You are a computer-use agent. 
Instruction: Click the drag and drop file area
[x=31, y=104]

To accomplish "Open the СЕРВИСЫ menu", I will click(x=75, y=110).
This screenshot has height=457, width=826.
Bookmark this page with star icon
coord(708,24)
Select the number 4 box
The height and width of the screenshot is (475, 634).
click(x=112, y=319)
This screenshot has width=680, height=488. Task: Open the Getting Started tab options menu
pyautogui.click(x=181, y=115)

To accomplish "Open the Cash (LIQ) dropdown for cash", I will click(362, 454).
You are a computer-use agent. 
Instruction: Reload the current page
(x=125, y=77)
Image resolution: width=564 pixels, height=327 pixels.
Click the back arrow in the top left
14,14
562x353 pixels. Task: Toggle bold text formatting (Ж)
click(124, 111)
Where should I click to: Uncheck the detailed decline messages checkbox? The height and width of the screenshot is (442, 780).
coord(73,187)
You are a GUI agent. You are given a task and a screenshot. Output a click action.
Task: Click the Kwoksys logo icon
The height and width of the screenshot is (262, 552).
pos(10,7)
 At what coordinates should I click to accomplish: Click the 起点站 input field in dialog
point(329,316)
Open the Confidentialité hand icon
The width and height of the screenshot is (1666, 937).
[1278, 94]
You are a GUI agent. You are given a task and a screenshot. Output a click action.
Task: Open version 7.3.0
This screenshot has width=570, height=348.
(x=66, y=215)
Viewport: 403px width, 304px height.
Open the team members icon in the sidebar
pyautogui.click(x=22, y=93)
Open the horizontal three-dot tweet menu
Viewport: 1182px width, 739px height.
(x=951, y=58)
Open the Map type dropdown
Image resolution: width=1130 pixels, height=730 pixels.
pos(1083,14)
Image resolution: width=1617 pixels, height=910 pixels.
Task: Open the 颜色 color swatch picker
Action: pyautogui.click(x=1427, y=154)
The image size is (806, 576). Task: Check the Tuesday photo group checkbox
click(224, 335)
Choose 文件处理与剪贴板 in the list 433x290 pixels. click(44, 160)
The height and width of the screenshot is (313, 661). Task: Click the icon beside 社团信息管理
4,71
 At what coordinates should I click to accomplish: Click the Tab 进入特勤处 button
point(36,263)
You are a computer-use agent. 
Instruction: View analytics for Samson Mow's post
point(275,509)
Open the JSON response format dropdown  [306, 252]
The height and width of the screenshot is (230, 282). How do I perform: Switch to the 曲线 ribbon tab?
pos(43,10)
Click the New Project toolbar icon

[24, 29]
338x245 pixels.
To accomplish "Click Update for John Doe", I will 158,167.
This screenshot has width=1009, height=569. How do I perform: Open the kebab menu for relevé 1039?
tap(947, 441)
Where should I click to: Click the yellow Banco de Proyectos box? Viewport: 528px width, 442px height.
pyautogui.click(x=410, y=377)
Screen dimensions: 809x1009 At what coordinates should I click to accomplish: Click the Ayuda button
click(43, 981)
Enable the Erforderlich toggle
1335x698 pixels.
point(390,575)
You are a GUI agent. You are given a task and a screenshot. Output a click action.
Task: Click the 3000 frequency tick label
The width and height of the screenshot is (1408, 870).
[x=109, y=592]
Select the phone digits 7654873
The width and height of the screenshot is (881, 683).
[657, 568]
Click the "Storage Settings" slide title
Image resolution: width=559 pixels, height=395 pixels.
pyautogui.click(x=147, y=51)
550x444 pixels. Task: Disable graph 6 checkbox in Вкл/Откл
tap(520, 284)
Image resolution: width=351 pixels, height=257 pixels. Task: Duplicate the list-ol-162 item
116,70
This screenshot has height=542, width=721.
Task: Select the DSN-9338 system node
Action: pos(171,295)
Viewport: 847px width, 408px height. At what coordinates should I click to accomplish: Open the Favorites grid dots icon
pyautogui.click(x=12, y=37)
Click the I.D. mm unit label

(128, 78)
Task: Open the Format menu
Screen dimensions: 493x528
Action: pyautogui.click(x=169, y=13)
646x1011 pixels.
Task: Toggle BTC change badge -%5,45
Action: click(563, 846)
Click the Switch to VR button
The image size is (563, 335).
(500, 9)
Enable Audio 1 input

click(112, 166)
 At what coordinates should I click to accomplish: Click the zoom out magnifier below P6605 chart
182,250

OBJECTIVE:
Which lines in the data above contain the string "input"? Gather and copy each of those lines, treating uppercase and lowercase letters as different.

WRITTEN SOLUTION:
 At what coordinates should I click to accomplish: Click the 起点站 input field in dialog
Enable Audio 1 input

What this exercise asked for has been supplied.